Bir örnek de Abese suresinden verelim. Bu sure, âmâ olan İbn-i Ümm-i Mektûm hakkında nazil oldu. Şöyle ki: Bir gün Abdullah b. Ümm-i Mektûm, Hz. Peygamber (s.a.v.)’in yanına geldi ve: ’Ey Allah’ın Rasûlü! Beni irşat et. Al¬lah’ın sana öğrettiklerinden bana öğret, bana oku!’ diye talepte bulunmaya başladı. O sıra Rasûlullah (s.a.v.)’in yanında Kureyş müşriklerinin ileri gelenlerinden Utbe b. Rabîa, Şeybe b. Rabîa, Ebû Cehil, Ümeyye b. Halef ve Velid b. Muğîre vardı. Rasûl-i Ekrem, onlara konuşuyor olduğundan İbn-i Ümm-i Mektûm’a cevap vermedi. O ısrar edince de ondan yüzünü çevirmişti. İşte sure bunun üzerine indi. İbn-i Ümm-i Mektum (r.a.) kör olduğu için Rasûlullah (s.a.v.)’in birileri ile görüştüğünü görememiş ve bu sebeple araya girerek Rasûlullah (s.a.v.) ile konuşmuştur. Rasûlullah (s.a.v.) yüz çevirmesi ise asla onun kör olması ile alakalı değil, sözün arasına direk girmesinden dolayıdır. Çünkü bu sırada müşriklerden cevap beklemektedir. Şimdi burada Rasûlullah (s.a.v.) o müşriklerin hidayet bulmayacağını nerden bilecekti.
Tevhit üzere iman eden hiçbir insan bu noktada sarsılmaması lazım. Yukarıda da belirttiğim gibi bunlar bizim imtihanlarımızdır.
Bir de Uhud savaşına bir bakalım. Rasûlullah (s.a.v.) orada okçular tepesi diye adlandırılan bir mevkie 50 adet okçu yerleştirdi. ’Savaşı kaybettiğimizi, düşmanın etlerimizi lime lime ettiklerini görseniz de yerinizden ayrılmayın!’ demişti. Buraya kadar demek ki kendisine bildirilen bir haber vardı. Ancak imtihan gereği buraya yerleştirilen Sahabîler hata yapmışlardı. Savaşta Rasûlullah (s.a.v.) yara aldı, mübarek dişi kırıldı. Artık bir kimse: ’Darbenin ne taraftan geleceğini bilmeliydi!’ derse imtihanı kaybetmiş olur.

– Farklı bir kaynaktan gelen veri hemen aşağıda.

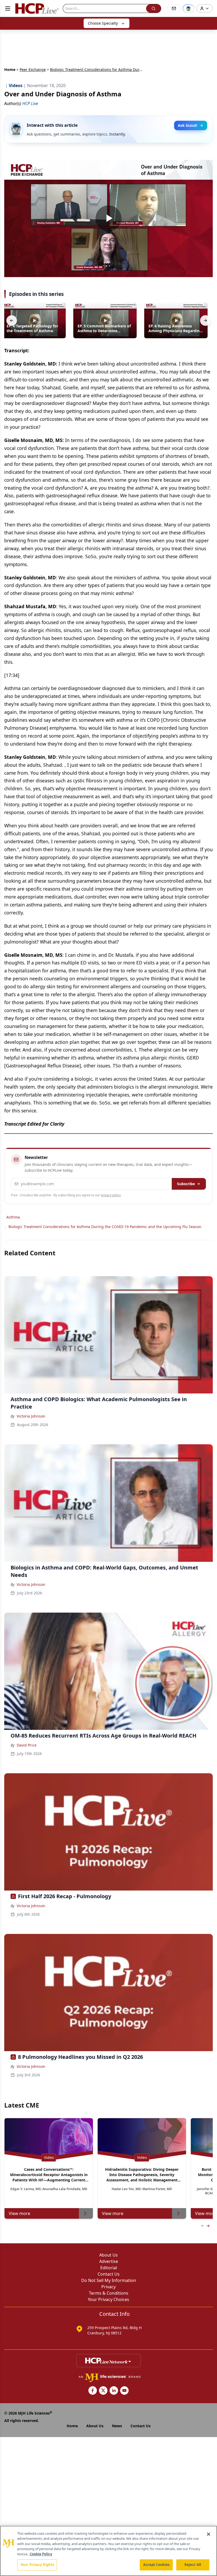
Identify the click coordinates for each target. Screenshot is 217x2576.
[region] (108, 2551)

Allah’ın habibi, elçisi ve kainatın efendisi, imanın tamamlayıcısı Rasûlullah (s.a.v.) Efendimize dahi bildirilmeyen birçok hadise vardır tarihte. Ancak günümüzde kardeşlerimiz her nedense gönül verdikleri insanların her şeyi bilmesi gerektiğini düşünüyorlar. Bu anlayış asla ve asla şeriat ile bağdaşmaz. Liderde asıl takip edilmesi gereken istikamettir. Sizi nereye götürdüğüdür. Keramet, basiret, feyiz ve keşif halleri her zaman açığa çıkmayabilir. Allah ne kadar ve ne zaman dilerse o zaman bu haller meydana gelir. Kadir gecesine bile bugüne kadar hiç kimse kesin olarak şu gecedir diyememiştir. Sufilik yolunun ilk şartını, Hz. Pir Abdullah Faruki (k.s.) ’tevhidin ikamesi’ olarak belirtmiştir. Hakiki mürşitler bugüne kadar bundan başka bir şey dememiştir. Tevhit anlayışı şunu gerektirir ki; Allah’ın vasıfları peygamberlere verilmez, Peygamberin vasıflarının tamamı da velilerde aranmaz. Her şeyi hakkıyla gören, bilen, işiten, sonsuz ilim ve kudret sahibi, her şeyden haberdar olan, kendisine hiç birşey gizli kalmayan ve hiçbir şeyde ortağı olmayan yegâne kudret Allah (c.c.)’dur. Peygamberler dahi, ismet sıfatı ile günahtan korunmuşlardır. Yani yine ilahi irade ile günah işlemezler. Ehlisünnet anlayışı bunu gerektirir.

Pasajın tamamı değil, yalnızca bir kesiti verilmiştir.